Il governo di Boris Johnson ha annunciato l’intenzione di ridurre la quota del Pil del destinata alla Cooperazione internazionale (che era la più alta tra i Paesi del G7). L’appello del cardinale Nichols: «Sarebbe un passo retrogrado. Non facciamo pagare ai Paesi più poveri la crisi»
Nella sua prossima manovra finanziaria la Gran Bretagna non rispetterà più l’impegno di destinare lo 0,7% del Prodotto interno lordo alla Cooperazione internazionale. Nei giorni scorsi il Cancelliere Rishi Sunak – responsabile della politica economica nel governo di Boris Johnson – ha annunciato l’intenzione di scendere allo 0,5%, con un «risparmio» di circa 4 miliardi di sterline all’anno. Sunak ha motivato la decisione dicendo che sarebbe difficile «giustificare» la scelta di andare avanti con l’aliquota dello 0,7% in un momento in cui il deficit del Regno Unito sta raggiungendo livelli record. E ha promesso che il taglio sarà «temporaneo» e che i fondi alla cooperazione torneranno a salire «quando le nostre finanze lo permetteranno».

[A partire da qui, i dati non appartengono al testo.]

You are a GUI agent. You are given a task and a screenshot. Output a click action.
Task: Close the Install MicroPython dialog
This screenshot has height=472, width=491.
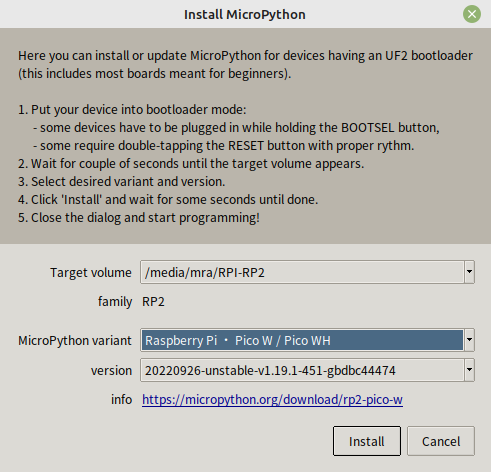pos(472,14)
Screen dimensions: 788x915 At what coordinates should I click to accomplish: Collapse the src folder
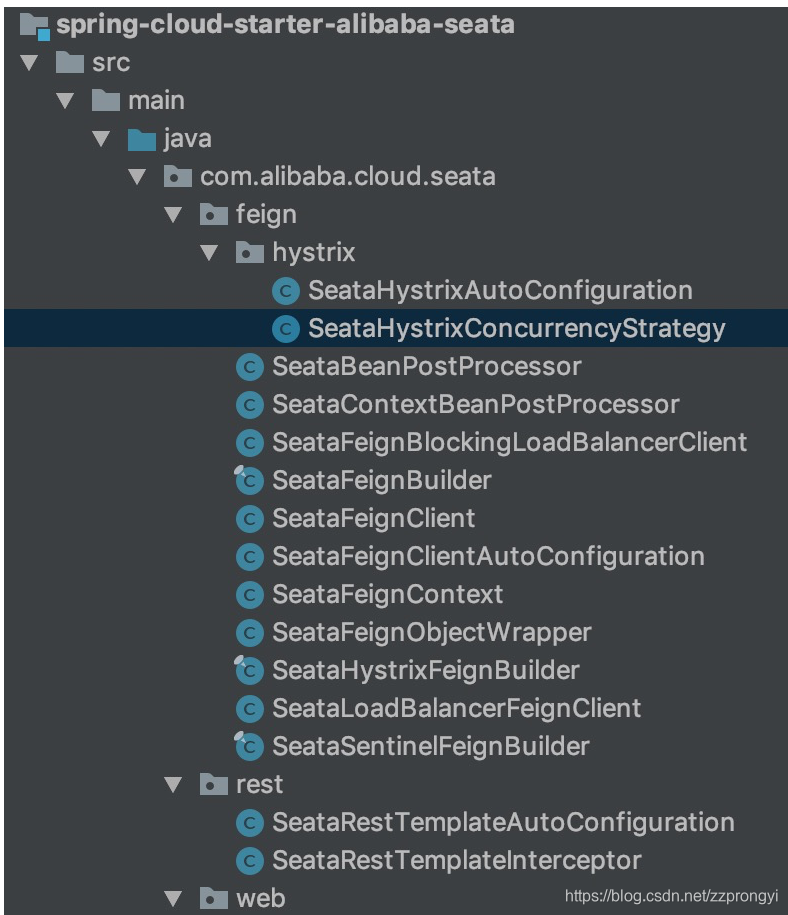[30, 63]

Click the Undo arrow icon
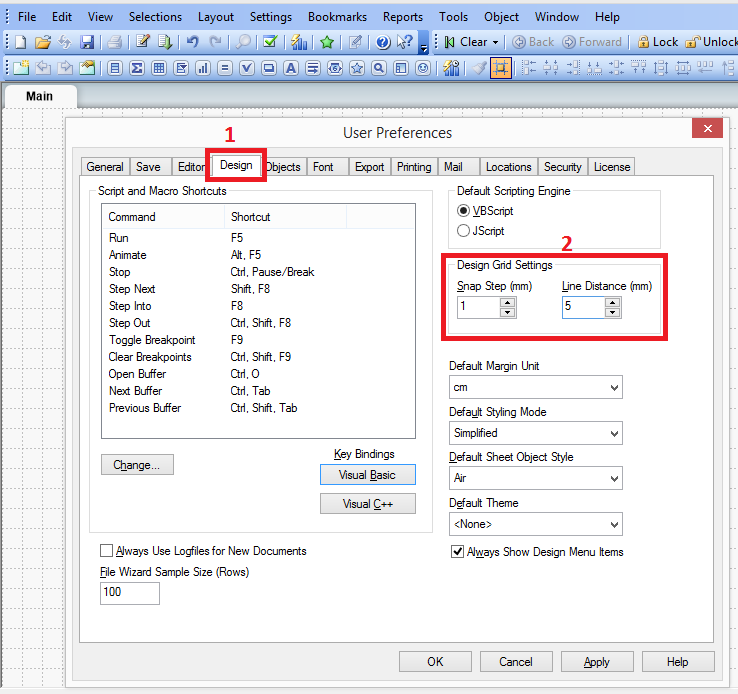coord(192,42)
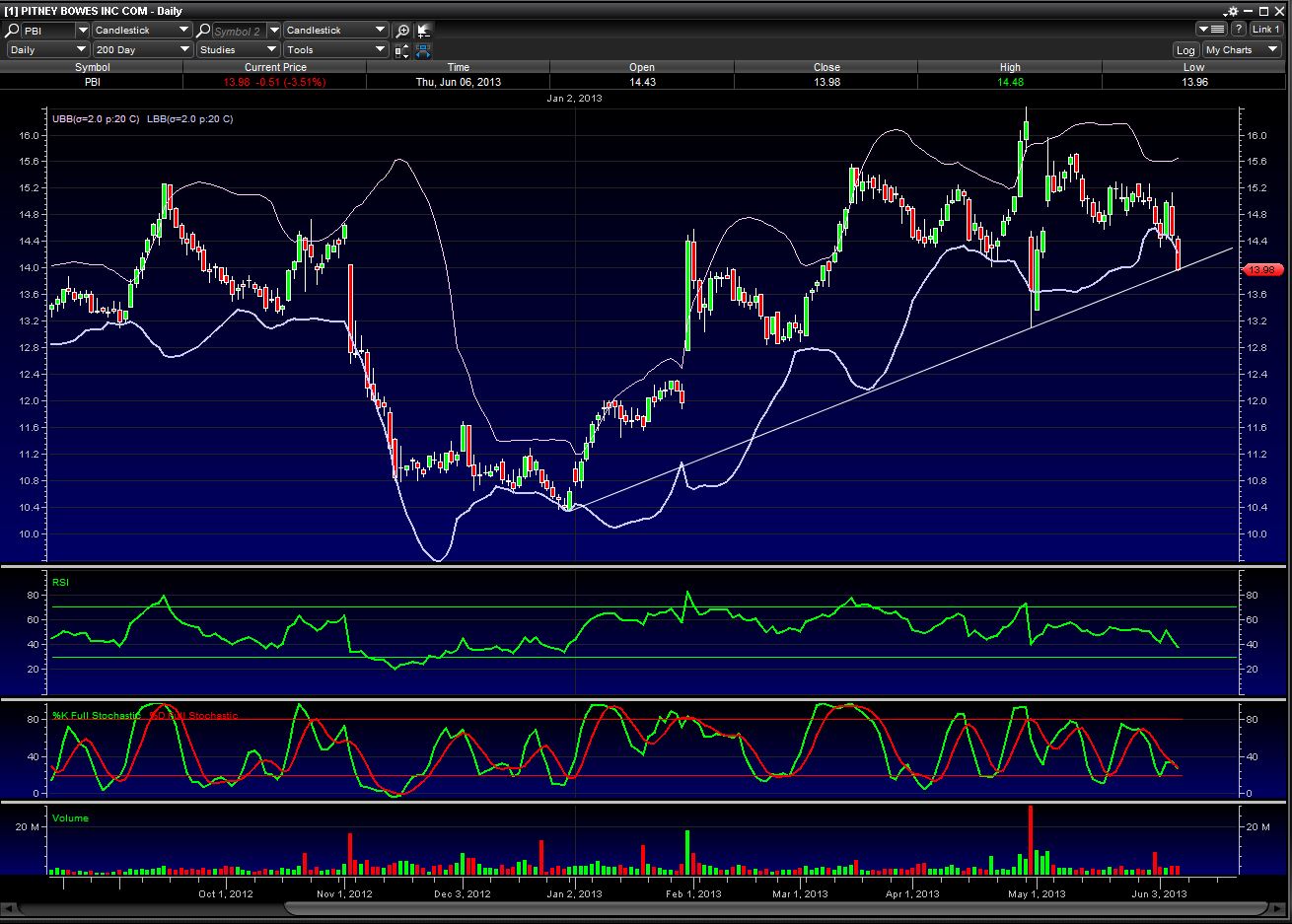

L’annuncio sta facendo discutere la Gran Bretagna e ha già provocato le dimissioni dal governo di Liz Sugg, che ricopriva la carca di ministro per lo sviluppo sostenibile. Quello prospettato è un passo indietro significativo non solo per Londra: il Regno Unito era infatti l’unico Paese del G7 a rispettare l’obiettivo dello 0,7% del Pil in cooperazione che i sette Paesi più industrializzati si erano dati già una decina di anni fa.
Secondo i dati dell’Ocse nel 2019 lo stanziamento britannico per gli aiuti internazionali era stato di circa 14,6 miliardi di sterline (19,4 miliardi di dollari). In termini assoluti tra i Paesi del G7 erano stati gli Stati Uniti a destinare la cifra più alta alla cooperazione: 34,62 miliardi di dollari; questa cifra, però, equivaleva solo allo 0,16 del proprio Pil. Al secondo posto la Germania con 23,81 miliardi di dollari che rappresentano in questo caso lo 0,6% del Pil; se dunque rimarranno invariati, la Germania diventerà il Paese con la quota di cooperazione allo sviluppo più vicina all’obiettivo fissato dai Paesi del G7. Quanto all’Italia i dati dell’Ocse relativi al 2019 certificano 4,90 miliardi di dollari realmente spesi in cooperazione internazionale, per una quota intorno allo 0,24% del Pil.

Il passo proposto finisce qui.